● AVAILABLE DATA
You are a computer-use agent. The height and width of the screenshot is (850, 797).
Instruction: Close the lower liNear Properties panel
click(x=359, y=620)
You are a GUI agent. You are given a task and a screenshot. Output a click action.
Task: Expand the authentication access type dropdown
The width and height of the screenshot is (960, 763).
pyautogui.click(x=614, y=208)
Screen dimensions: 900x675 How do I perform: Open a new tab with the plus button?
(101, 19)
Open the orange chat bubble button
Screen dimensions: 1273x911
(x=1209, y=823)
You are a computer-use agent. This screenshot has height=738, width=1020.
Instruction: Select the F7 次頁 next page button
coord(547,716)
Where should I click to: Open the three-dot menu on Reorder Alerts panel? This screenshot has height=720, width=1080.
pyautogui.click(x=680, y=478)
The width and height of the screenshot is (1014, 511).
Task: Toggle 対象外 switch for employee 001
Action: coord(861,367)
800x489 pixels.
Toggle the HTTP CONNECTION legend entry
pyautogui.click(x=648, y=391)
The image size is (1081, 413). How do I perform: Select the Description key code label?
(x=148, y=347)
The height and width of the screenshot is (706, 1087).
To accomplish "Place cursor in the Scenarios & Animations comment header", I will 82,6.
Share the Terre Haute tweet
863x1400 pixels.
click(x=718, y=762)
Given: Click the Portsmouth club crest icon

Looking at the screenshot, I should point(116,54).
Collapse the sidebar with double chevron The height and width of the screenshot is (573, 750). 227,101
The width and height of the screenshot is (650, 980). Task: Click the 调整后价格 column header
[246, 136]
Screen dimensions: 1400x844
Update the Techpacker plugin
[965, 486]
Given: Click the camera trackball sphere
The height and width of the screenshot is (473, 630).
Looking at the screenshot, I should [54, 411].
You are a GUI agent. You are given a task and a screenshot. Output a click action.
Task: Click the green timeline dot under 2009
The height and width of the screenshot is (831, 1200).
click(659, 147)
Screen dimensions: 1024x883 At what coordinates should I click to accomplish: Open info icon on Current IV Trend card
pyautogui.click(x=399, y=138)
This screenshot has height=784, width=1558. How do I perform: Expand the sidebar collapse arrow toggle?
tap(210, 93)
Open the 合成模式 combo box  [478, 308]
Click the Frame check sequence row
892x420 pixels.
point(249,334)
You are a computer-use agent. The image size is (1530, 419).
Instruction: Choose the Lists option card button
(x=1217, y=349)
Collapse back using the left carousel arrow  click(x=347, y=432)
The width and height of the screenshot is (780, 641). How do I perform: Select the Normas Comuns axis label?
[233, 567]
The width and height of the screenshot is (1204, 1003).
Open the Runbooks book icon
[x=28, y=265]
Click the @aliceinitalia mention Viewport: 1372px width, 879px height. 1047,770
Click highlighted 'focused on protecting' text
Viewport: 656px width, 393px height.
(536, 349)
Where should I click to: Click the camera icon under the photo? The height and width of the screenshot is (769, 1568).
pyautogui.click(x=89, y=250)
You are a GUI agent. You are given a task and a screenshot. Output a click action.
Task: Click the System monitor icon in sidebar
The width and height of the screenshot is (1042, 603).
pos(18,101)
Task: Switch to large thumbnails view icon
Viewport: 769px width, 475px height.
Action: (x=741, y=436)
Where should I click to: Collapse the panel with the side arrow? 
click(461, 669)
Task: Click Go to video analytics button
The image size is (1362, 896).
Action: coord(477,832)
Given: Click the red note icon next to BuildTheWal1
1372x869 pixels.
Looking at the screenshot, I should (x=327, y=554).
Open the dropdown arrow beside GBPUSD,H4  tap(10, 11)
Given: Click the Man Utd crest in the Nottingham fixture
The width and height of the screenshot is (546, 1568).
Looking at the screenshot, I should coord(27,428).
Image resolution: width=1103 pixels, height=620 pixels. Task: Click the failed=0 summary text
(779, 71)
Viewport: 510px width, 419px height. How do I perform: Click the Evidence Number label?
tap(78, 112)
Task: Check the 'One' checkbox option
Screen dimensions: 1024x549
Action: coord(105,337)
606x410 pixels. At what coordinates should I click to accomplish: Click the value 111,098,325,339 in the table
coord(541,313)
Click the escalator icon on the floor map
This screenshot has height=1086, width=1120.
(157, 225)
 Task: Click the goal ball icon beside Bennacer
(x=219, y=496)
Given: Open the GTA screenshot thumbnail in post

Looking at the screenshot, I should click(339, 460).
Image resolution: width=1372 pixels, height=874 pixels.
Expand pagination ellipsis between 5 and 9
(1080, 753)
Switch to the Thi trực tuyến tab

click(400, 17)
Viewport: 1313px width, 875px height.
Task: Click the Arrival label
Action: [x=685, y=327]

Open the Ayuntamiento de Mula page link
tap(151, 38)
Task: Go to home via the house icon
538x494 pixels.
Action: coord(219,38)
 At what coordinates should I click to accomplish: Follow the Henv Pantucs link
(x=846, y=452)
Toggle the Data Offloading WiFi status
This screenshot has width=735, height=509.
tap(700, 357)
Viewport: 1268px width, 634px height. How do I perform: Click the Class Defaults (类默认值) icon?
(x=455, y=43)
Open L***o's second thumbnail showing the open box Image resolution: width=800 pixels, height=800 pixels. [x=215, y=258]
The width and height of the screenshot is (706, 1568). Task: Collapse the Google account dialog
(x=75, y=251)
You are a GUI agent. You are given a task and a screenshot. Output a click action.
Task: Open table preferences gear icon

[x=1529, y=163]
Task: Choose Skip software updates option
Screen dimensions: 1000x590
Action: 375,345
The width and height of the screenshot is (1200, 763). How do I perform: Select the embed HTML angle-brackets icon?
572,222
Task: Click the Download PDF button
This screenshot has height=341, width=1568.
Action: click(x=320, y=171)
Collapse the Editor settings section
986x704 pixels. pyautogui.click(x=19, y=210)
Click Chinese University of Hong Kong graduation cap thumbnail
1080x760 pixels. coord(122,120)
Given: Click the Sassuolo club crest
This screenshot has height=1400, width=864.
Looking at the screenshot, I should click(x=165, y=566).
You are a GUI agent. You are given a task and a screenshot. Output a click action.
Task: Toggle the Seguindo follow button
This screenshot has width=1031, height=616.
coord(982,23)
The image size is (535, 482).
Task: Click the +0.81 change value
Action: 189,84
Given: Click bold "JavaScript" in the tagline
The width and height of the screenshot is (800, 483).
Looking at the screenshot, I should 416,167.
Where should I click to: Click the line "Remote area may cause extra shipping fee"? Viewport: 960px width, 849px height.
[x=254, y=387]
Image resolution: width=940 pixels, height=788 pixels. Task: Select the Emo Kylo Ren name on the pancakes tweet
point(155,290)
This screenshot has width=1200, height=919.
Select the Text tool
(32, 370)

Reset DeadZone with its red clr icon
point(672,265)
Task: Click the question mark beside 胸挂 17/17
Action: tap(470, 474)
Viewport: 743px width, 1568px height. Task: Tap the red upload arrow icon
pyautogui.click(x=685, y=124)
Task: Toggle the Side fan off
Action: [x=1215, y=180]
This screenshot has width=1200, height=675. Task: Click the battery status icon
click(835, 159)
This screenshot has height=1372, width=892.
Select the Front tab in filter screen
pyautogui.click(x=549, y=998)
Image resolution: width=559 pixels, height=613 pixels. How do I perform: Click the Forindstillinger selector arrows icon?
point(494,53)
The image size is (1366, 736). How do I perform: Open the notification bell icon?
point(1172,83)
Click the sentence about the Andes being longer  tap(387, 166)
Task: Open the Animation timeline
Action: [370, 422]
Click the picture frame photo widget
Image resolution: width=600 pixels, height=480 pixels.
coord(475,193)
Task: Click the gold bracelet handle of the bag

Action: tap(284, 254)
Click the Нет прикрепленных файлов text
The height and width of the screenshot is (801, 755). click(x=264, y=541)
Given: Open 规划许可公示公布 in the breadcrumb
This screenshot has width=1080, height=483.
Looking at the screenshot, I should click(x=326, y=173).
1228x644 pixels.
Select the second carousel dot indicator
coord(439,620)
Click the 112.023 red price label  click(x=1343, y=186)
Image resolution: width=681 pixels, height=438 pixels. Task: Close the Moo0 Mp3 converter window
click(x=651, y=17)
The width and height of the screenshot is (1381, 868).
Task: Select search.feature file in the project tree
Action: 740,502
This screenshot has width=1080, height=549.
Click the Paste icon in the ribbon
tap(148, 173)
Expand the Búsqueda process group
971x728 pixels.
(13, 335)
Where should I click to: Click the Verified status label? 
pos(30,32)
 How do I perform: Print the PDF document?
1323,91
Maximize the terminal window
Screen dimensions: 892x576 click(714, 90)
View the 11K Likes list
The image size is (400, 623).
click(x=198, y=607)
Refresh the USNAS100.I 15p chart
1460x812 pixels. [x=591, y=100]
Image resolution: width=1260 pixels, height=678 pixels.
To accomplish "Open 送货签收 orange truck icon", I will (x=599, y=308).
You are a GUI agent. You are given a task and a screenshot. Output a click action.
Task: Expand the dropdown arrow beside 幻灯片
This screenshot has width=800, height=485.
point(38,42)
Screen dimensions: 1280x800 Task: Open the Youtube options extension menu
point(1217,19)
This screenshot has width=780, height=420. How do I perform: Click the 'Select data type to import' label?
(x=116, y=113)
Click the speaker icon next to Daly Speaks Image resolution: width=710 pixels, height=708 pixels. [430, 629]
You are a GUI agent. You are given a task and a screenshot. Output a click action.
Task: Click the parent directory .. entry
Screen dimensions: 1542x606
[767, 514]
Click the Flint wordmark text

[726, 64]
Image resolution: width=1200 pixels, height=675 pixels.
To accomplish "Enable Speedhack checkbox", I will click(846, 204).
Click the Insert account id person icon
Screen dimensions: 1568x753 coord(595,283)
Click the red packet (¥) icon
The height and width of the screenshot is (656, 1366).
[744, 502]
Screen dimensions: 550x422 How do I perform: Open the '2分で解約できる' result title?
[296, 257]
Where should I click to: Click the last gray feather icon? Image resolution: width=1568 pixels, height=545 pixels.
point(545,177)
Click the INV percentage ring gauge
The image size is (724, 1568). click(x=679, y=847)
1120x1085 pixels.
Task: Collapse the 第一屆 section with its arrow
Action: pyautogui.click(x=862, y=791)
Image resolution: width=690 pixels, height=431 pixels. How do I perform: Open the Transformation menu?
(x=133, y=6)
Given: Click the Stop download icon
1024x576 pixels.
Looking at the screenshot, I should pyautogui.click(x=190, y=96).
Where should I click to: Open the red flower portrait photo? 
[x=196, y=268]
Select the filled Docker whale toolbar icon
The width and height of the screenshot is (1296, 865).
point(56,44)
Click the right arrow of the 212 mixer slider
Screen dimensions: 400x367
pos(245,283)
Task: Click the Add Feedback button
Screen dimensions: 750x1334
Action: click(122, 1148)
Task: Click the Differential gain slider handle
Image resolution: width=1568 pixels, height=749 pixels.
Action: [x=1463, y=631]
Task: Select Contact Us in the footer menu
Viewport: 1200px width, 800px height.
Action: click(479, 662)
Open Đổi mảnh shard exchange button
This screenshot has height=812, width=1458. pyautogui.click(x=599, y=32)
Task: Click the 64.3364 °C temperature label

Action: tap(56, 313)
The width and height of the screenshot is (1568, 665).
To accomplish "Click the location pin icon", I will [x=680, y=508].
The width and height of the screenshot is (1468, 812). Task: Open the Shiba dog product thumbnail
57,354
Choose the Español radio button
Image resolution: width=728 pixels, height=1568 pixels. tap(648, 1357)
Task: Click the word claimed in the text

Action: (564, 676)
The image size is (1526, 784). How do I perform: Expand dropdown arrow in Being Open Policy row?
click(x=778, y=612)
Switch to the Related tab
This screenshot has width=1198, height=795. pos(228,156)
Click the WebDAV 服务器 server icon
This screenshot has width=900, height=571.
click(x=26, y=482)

● PROBLEM TO SOLVE
Determine the count of lines that include the word "slider" in the listing, and state nothing but that count.

● FINISHED TASK
2